Re: [Rd] Lazy-evaluate elements wrapped with invisible

2022-10-29 Thread Dipterix Wang
Sorry I think I intended to say that 

1. the expressions within `delayed` don’t have to be executed if not assigned, 
and 
2. the enclosing runtime environment that is potentially referenced by the 
objects within delayed() can be released immediately either the returned values 
are referenced or not (compared to the environment() approach). 

For a toy example,

a <- function() {
  v <- rnorm(1e8)
  return(delayed({
list(m = mean(v), plot_data = 1:3)
  }))
}
m1 <- a()

can immediately release the function runtime environment either the results of 
`a()` is assigned to an object (`mean(v)` is evaluated) or not (delayed is not 
evaluated, and gc’ed), hence the object `v` is freed from the memory.

Compared to the `delayedAssign+environment()` approach

b <- function(){
  v <- rnorm(1e8)
  delayedAssign(‘m’, mean(v))
  plot_data <- 1:3
  return(environment())
}
m2 <- b()

`v` will be kept in memory until the returned environment itself gets deleted 
(rm(m2)). The situation might get tricky if the result of  “b()” is further 
used and returned in nested pipes… (might keep parent frame, parent parent 
frames…)

- D

> On Oct 29, 2022, at 11:54 AM, Bill Dunlap  wrote:
> 
> >  the `delayed` object is ready to be garbage collected if not assigned 
> > immediately.
> I am not sure what is meant here.  Any object (at the R code level) is ready 
> to be garbage collected if not given a name or is not part of an object with 
> a name.  Do you mean a 'delayed' component of a list should be considered 
> garbage if not 'immediately' extracted from a list?   Could you show a few 
> usage cases?
> 
> -Bill
> 
> On Fri, Oct 28, 2022 at 7:41 PM Dipterix Wang  > wrote:
> 
>> This is not quite true.
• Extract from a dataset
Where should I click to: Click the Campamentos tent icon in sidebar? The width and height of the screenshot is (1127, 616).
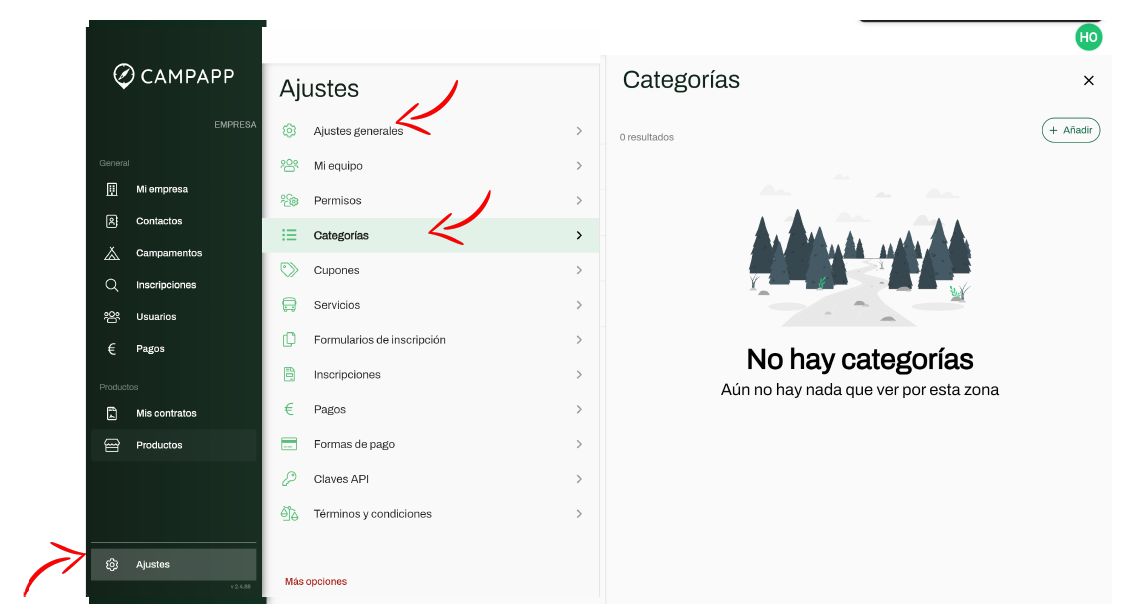(x=112, y=253)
The value, even when invisible, is captured by 
>> .Last.value, and 
>> 
>> > f <- function() invisible(5)
>> > f()
>> > .Last.value
>> [1] 5
> 
> 
> I understand .Last.value will capture the function returns, but that only 
> happens in the top-level... I guess?
> 
> In the followings code, I think .Last.value does not capture the results of 
> f, h, k, l
> 
> g <- function() {
>   f(); h(); k(); l()
>   return()
> }
> g()
> 
> 
> Maybe I caused confusion by mentioning `invisible` function. I guess it 
> should be a new function (let’s call it `delayed`). The function does not 
> have to be limited to “printing”. For example, a digest key
> 
> 
> a <- function(key, value) {
>   map$set(key, value)
> 
>   return(delayed({
> digest(value)
>   }))
> }
> 
> Or an async evaluation of which the saved result might not be needed if not 
> assigned (detached), or the result will be “joined” to the main process
> 
> a <- function(path) {
>   # async 
>   f <- future::future({
> # calculate, and then write to path
> saveRDS(…, path)
>   })
>   
>   return(delayed({
> resolve(f) # wait till f to finish
> 
> readRDS(path)
>   }))
> }
> 
> Although I could use wrappers such as formula, quosure, or environment to 
> achieve similar results, there are two major differences
> 
> 1. There is an extra call to get the lazy-evaluated results (if I do want to 
> resolve it)
> 2. The returned objects have to contain sort of “environment” component in 
> it. It can’t just be simple objects like vectors, matrices, lists, … (also 
> you can't immediately garbage collect the enclosing environment)
> 
> From the implementation perspective, the `delayed` object is ready to be 
> garbage collected if not assigned immediately.
> 
> Best,
> - D
> 
>> 
>> This is not quite true. The value, even when invisible, is captured by 
>> .Last.value, and 
>> 
>> > f <- function() invisible(5)
>> > f()
>> > .Last.value
>> [1] 5
>> 
>> Now that doesn't actually preclude what you're suggesting (just have to wait 
>> for .Last.value to be populated by something else), but it does complicate 
>> it to the extent that I'm not sure the benefit we'd get would be worth it.
>> 
>> Also, in the case you're describing, you'd be pushing the computational cost 
>> into printing, which, imo, is not where it should live. Printing a values 
>> generally speaking, should just print things, imo.
>> 
>> That said, if you really wanted to do this, you could approach the behavior 
>> you want, I believe (but again, I think this is a bad idea) by returning a 
>> custom class that wraps formula (or, I imagine, tidyverse style quosures) 
>> that reach back into the call frame you return them from, and evaluating 
>> them only on demand.
>> 
>> Best,
>> ~G 
>> 
>> 
>> This idea is somewhere between `delayedAssign` and eager evaluation. Maybe 
>> we could call it delayedInvisible()?
>> 
>> Best,
>> - Zhengjia
>> 
>> __
>> R-devel@r-project.org  mailing list
>> https://stat.ethz.ch/mailman/listinfo/r-devel 
>> 
> 


[[alternative HTML version deleted]]

__
R-devel@r-proje

Re: [Rd] tools:: extracting pkg dependencies from DCF

2022-10-29 Thread Jan Gorecki
Thank you Gabriel,

Just for future readers. Below is a base R way to address this common
problem, as instructed by you (+stopifnot to suppress print).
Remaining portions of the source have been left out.